Future studies using the data collected will look at patient-reported outcomes and how they compare to injury type, treatment decisions, surgical techniques and radiographic measurements.

Patrick W. Whitlock - Musculoskeletal Regenerative Medicine Research Laboratory

The Musculoskeletal Regenerative Medicine Research Laboratory (MRMRL) continues to progress on the treatment of large osteochondral defects during year two of our prior three-year funding award from the Musculoskeletal Transplant Foundation with Dr. James Lin. This work led to two recent abstract acceptances for podium presentations at the upcoming TERMIS and BMES international meetings. We previously presented our prior years' findings virtually at meetings of the ORS, TERMIS, and the BMES.

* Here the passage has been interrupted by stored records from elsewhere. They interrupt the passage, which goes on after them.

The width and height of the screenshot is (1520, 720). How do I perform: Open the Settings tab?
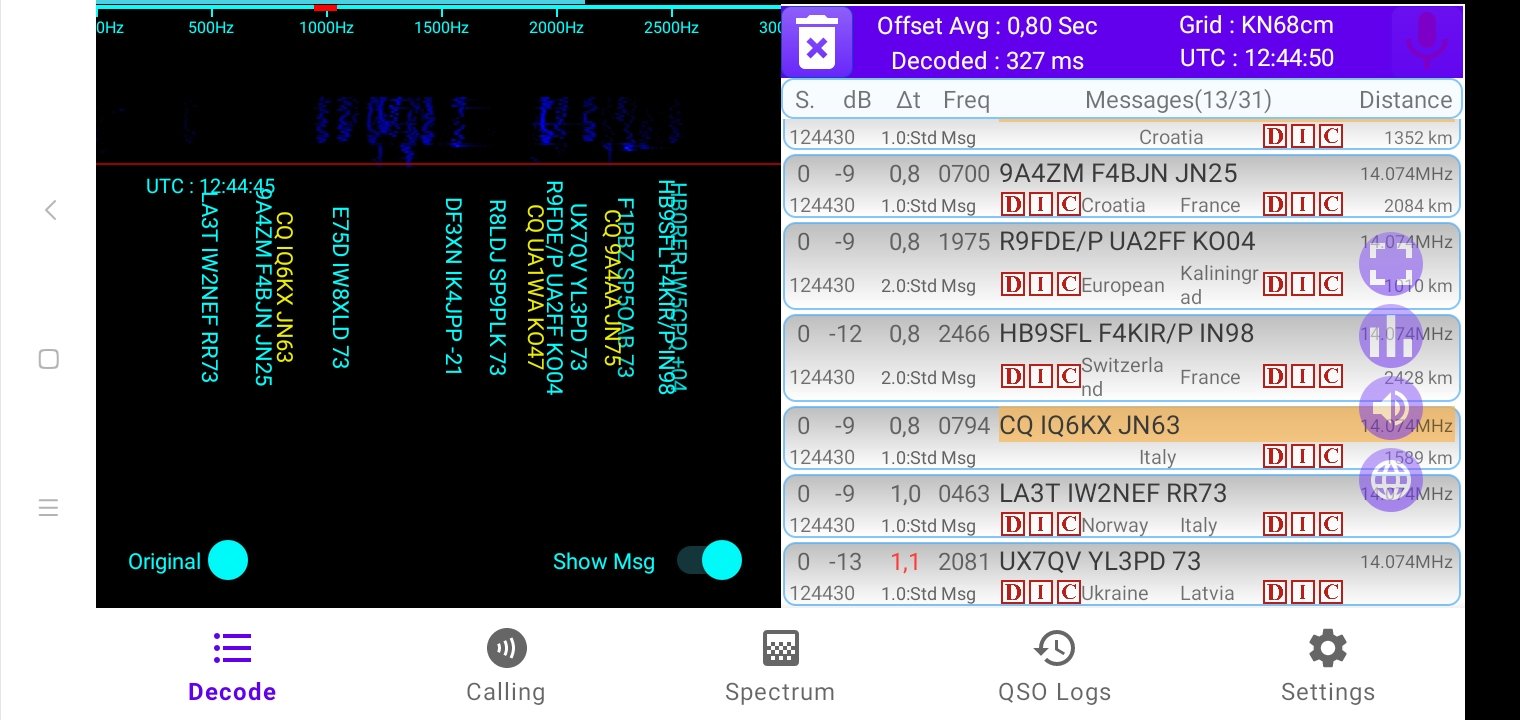pyautogui.click(x=1327, y=666)
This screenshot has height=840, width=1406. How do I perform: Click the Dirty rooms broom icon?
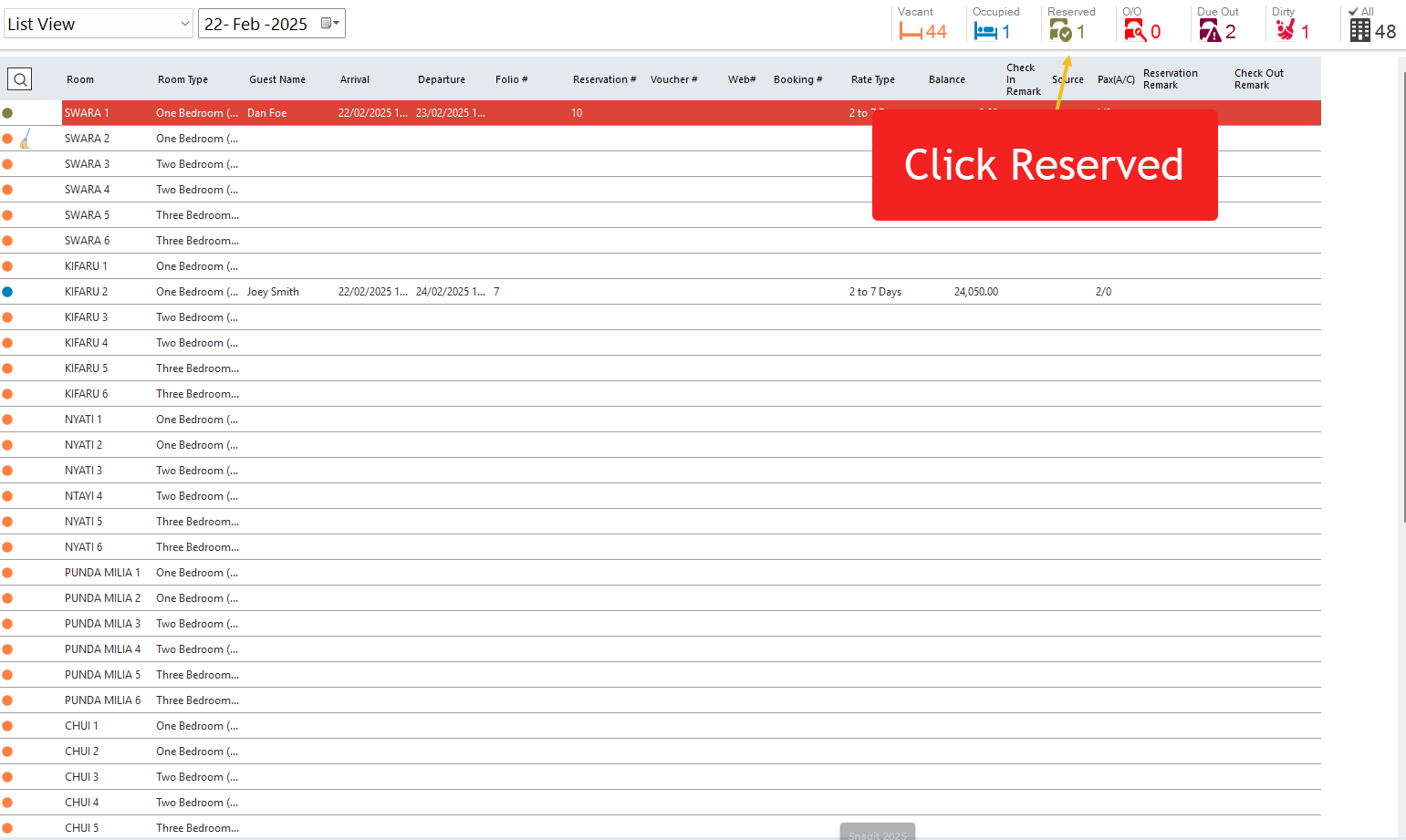tap(1285, 31)
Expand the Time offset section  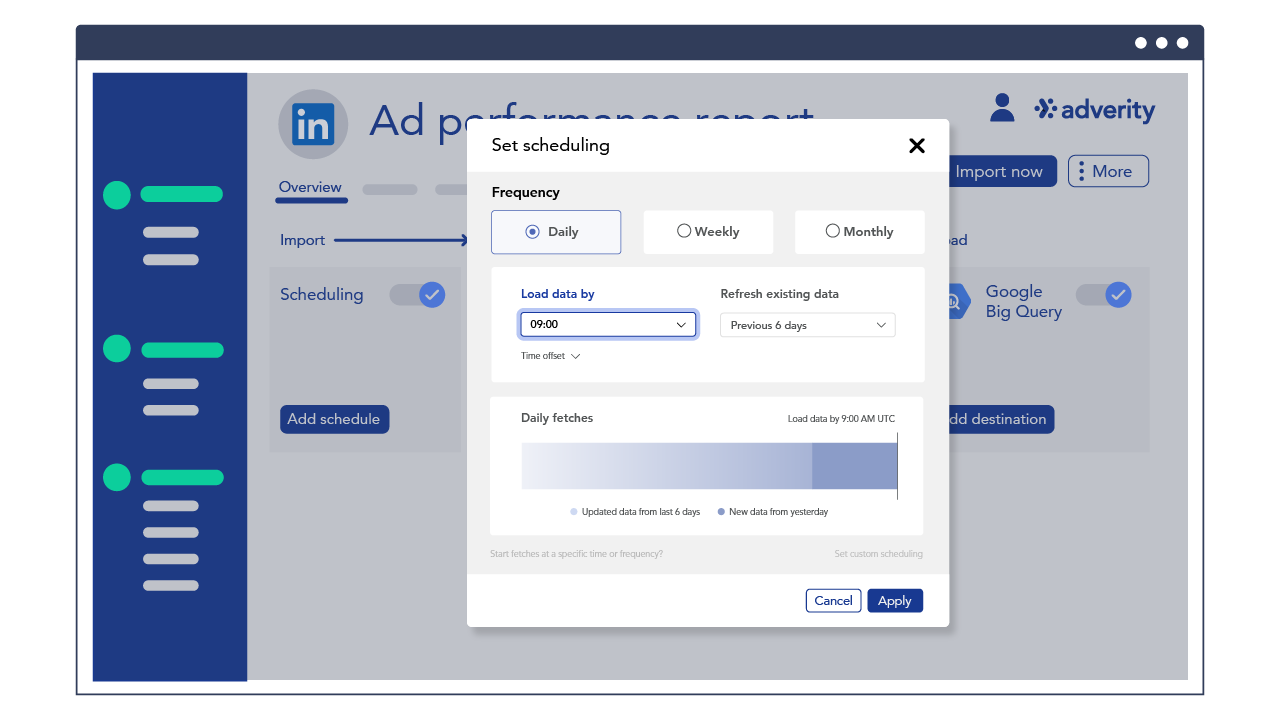pos(550,356)
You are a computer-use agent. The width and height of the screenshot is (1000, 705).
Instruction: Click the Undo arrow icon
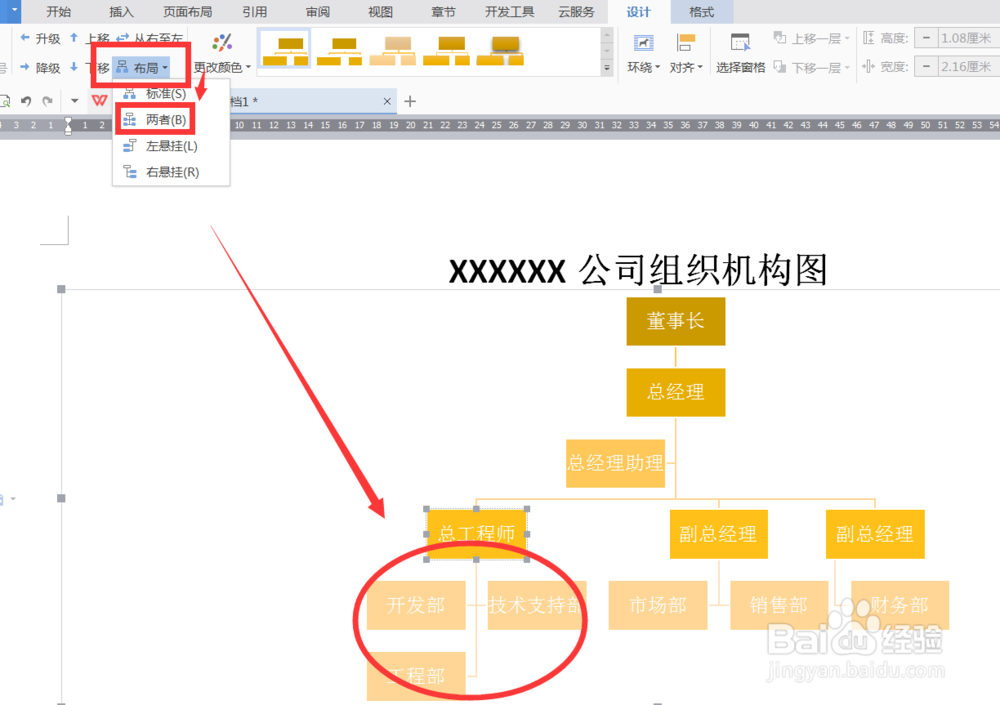25,100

We continued expansion of our lab and shared lab capabilities with the capital purchase of an Instron mechanical testing machine with the capability of testing materials from hydrogels to bones and metallic implants, a first at Cincinnati Children's. Thus, in cooperation with Cincinnati Children's core facilities, make us a fully equipped and functional Bio-printing laboratory and testing facility. We continue to seek a better solution to large osteochondral defects, avascular necrosis, and other injuries that we may translate clinically to our young patients.

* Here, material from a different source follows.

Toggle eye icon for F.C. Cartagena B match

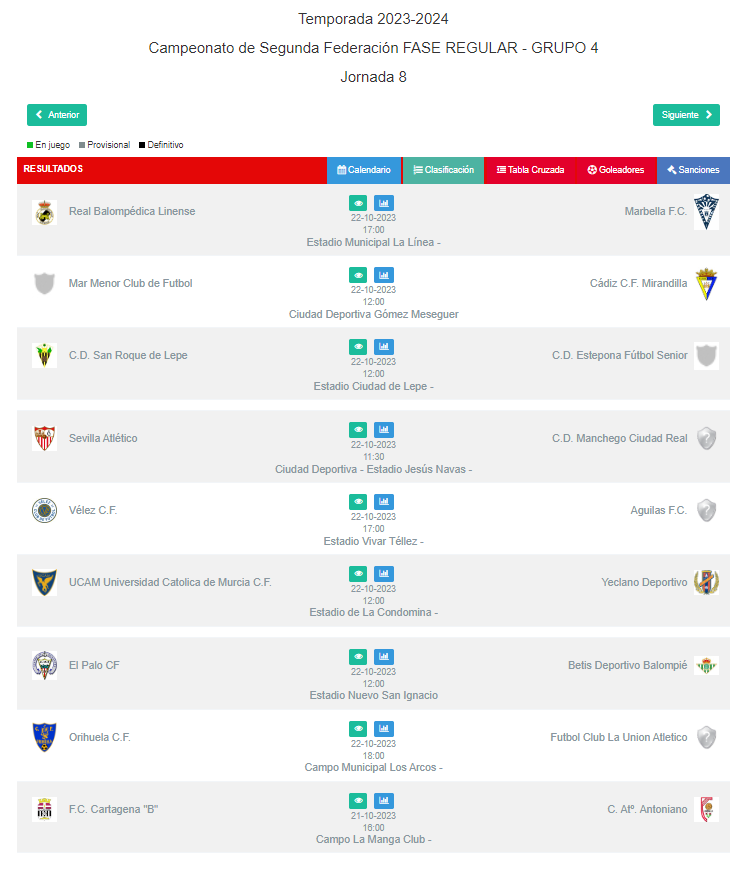(x=358, y=800)
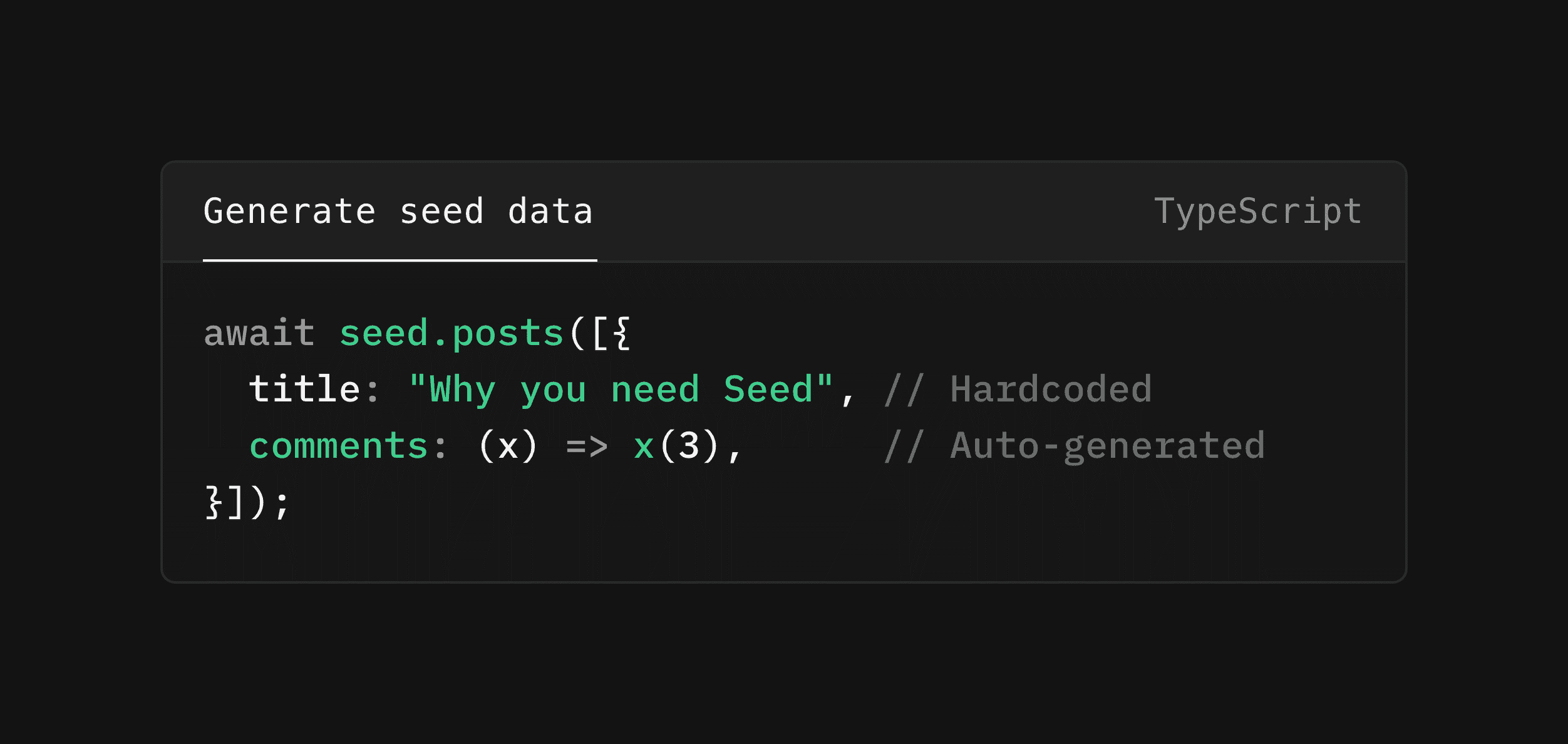Click the closing }]); brackets line
The image size is (1568, 744).
tap(247, 502)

Our latest initiative, for which we are currently actively seeking NIH funding, focuses on developing “An injectable/ 3D printable bioink system for the prevention of osteochondral collapse secondary to avascular necrosis (AVN)” using inductive, composite bioinks utilizing our experience in decellularized scaffolds, 3D additive manufacturing, and the development of hydrogel, polymeric systems. We successfully formulated a chemical strategy for chemically re-mineralizing decellularized extracellular matrix that imparts it bio-physical and bi-chemical cues for guiding mesenchymal stem cell differentiation towards bone cells, without compromising on the mechanical properties. The bioink system is both injectable and bio-printable while retaining excellent mechanical properties due to the formation of a bone-like hydroxyapatite-matrix nano-composite structure. We recently submitted our initial work on this effort for publication as well as presentation at national meetings. We also submitted a grant proposal to the Musculoskeletal Transplant Foundation on the same work by Sumit Murab, PhD, as the principal investigator and Whitlock as the co-principal investigator. We formed a collaboration with Ming Xia’s lab to incorporate vascular organoids into our approach to treating avascular necrosis and plan to include this preliminary data into our NIH R01 proposal in one of the next two grant cycles with Xia as co-principal investigator. Initial results show we are able to combine the vascular organoids into our bioinks in model systems successfully.

We recently published our collaborative work with Joseph Palumbo’s group, titled “Fibrinogen activates focal adhesion kinase (FAK) promoting colorectal adenocarcinoma growth” in the Journal of Thrombosis and Haemostasis. By leveraging our current facilities, recently acquired equipment and the expertise of our newly appointed faculty instructor, Murab, we developed a 3D bioprinted model of colon cancer for studying the effect of fibrinogen in colon cancer proliferation in vitro. Lastly, we collaborate with the Pelling Lab from the University of Ottawa on the development of nanocellulose based mineralized bioinks for orthopaedic tissue engineering applications. We will be submitting this work to the upcoming meeting of the Orthopaedic Research Society.